研究了新型α1肾上腺素能受体(AR)拮抗剂氚标记的KMD-3213在重组和天然α1-AR中的药理学特性,并与哌唑嗪(PZ)和坦索罗辛(YM-617)进行了比较。在饱和实验中,[3H]-KMD(10 - 2000 pM)对α1a-AR表现出高亲和力(pK(D)=10.5)。然而,在高达2000 pM的浓度下,未观察到与α1b-AR的显著结合,且与α1d-AR的结合不足/不饱和。相比之下,[3H]-PZ和[3H]-YM与所有亚型均具有高亲和力结合(pK(D)>9)。在竞争实验中,KMD-3213对α1a-AR的亲和力也高于其他两个亚型;α1a-、α1b-和α1d-AR的pKi分别为10.4、8.1和8.6。

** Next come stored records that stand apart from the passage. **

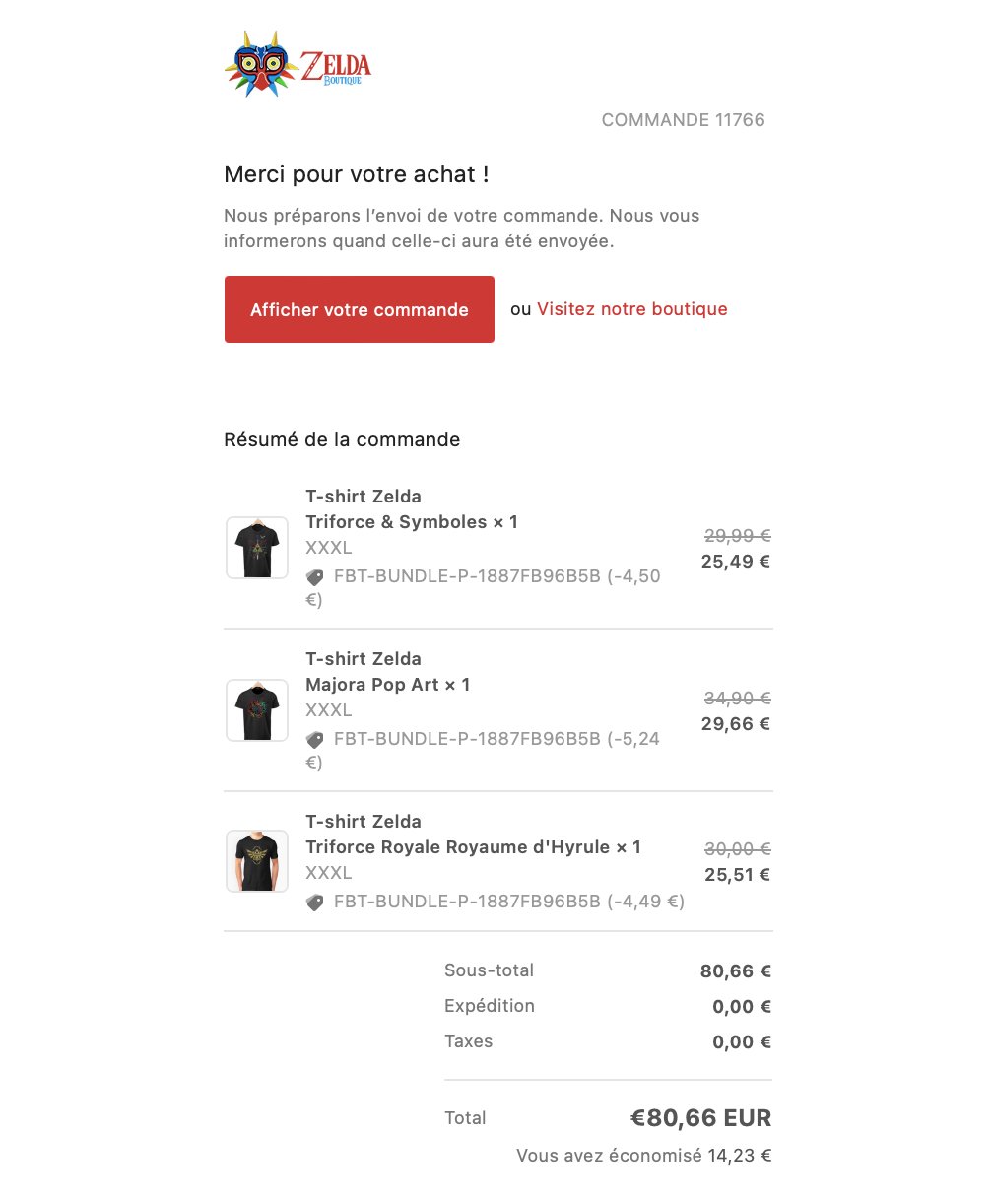
Task: Click the Afficher votre commande button
Action: [x=360, y=309]
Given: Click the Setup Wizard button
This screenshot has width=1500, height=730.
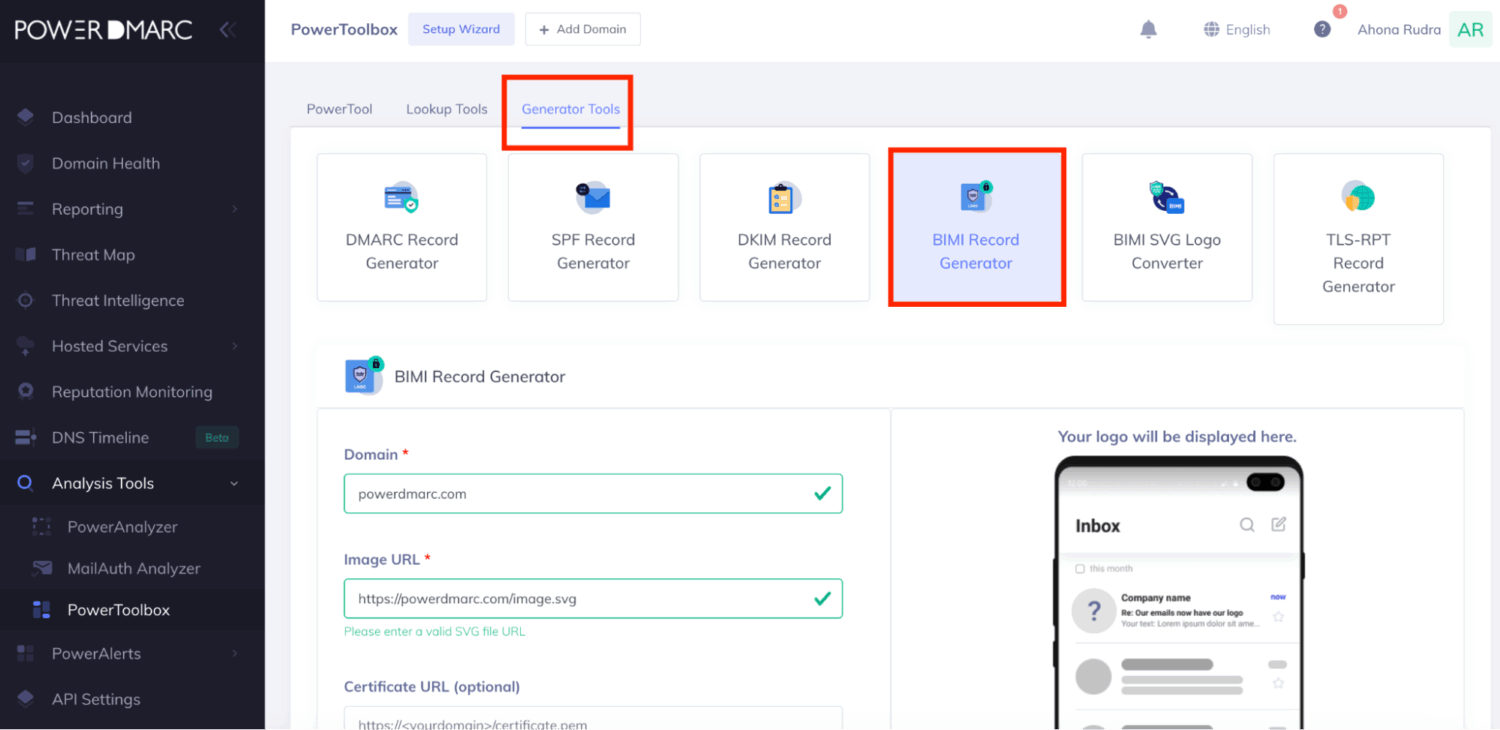Looking at the screenshot, I should 460,29.
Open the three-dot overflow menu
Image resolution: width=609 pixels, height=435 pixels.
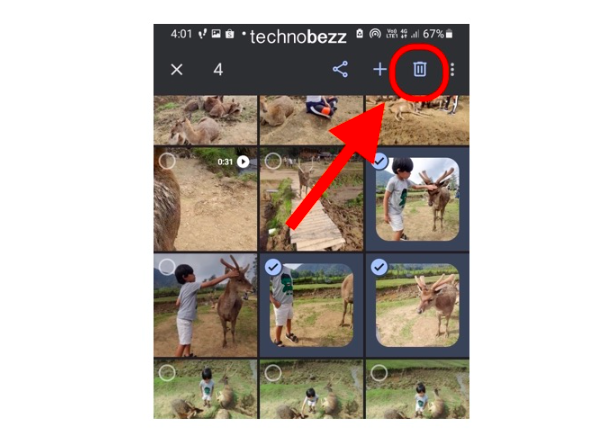tap(452, 70)
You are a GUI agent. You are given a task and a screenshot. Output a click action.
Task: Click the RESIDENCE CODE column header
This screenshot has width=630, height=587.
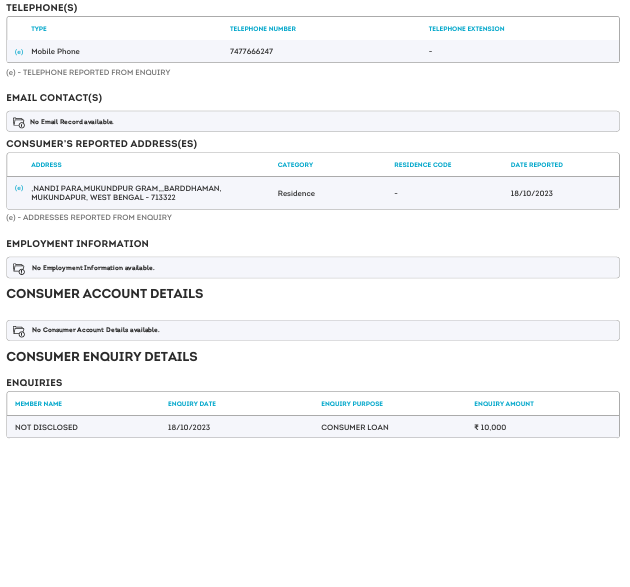[423, 165]
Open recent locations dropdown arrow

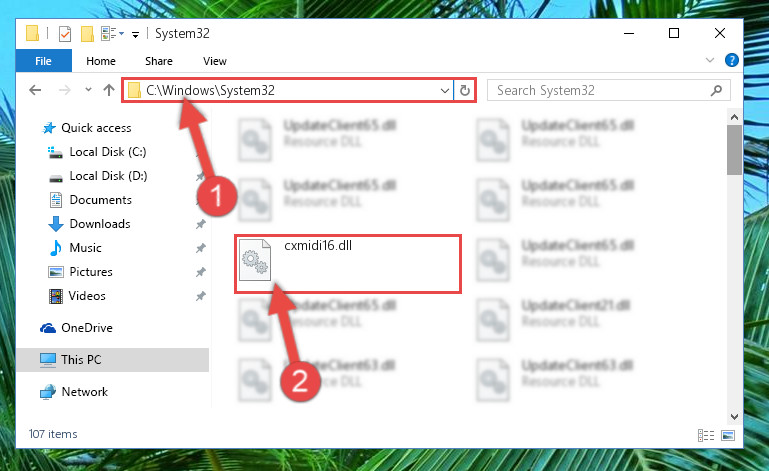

[3H]-KMD也以高亲和力与天然α1A-AR(大鼠颌下腺)结合,但不与α1B-AR(大鼠肝脏)结合。在表达α1A-和α1B-AR的大鼠肾脏中,[3H]-KMD和[3H]-PZ与单个高亲和力位点结合(pK(D)分别为10.8和10.1),结合位点数量不同(Bmax分别为159和267 fmol mg(-1)蛋白)。[3H]-PZ结合位点由对KMD-3213(pKi分别为7.6和10.7)、对WB4101(pK分别为8.1和10.0)以及对YM-617(pKi分别为8.7和10.8)的低亲和力和高亲和力位点组成。在这些药物中,高亲和力位点的比例约为60%,这与[3H]-KMD和[3H]-PZ的Bmax之比相符。[3H]-KMD结合位点由这些药物的单个位点组成,并具有与[3H]-PZ结合中的高亲和力位点相似的亲和力。在功能实验中,KMD-3213在功能性α1A-(大鼠尾动脉,对NS-49的pA2 = 10.0)和α1L-AR(犬肠系膜动脉,对去甲肾上腺素(NA)的pA2 = 9.9)中比在α1B-(犬颈动脉,对NA的pA2 = 7.7)和α1D-AR(大鼠胸主动脉,对NA的pA2 = 8.3)中以更高的亲和力拮抗对NS-49或去甲肾上腺素(NA)的收缩反应。这些结果证实了KMD-3213的α1A-AR选择性和高亲和力,并表明[3H]-KMD可选择性标记α1A-AR。